I’ll try to make it weekly, but no promises. I never plan what I write, I just sit down and it flows out of me.
By: thegirlfromtheghetto on July 15, 2009
at 12:44 PM
Hubby is so right on that one! She is the daughter of the tummy-tuck doctor. They did that before they even had their show. It was in one of the two “specials” when the tups were still really really little. That means Jon met his current girlfriend when she was just 17.
I was channel surfing a month ago I saw a few minutes of the other sextuplets show on WE and the mom was having, guess what? A tummy tuck.
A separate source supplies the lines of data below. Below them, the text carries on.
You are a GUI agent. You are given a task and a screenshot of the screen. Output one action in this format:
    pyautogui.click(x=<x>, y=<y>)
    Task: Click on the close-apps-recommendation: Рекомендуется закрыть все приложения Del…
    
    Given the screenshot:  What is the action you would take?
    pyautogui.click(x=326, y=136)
By: Jen512 on July 17, 2009
at 6:39 PM
I can’t believe hubby was right. Jen, I know all about Kate’s surgery, I watched the show from the beginning. I was happy for her to get that surgery, and know he is running around with that man’s daughter? WHAT A MESS!
By: thegirlfromtheghetto on July 18, 2009
at 2:46 PM
I heard recently that in my city (Philadelphia) that there is a bill they are trying to pass to ban plastic bags in the city – meaning no business can give them out. To them its more about appearances I think (bags getting stuck in trees, on powerlines, cover drains) but I think its a great idea. If I can carry it in my hands/arms, no bag
By: Heather on July 15, 2009
at 1:32 PM
Heather – Hey, even if it is for looks, its a great idea. Good for Philly! Who really wants to look at trash?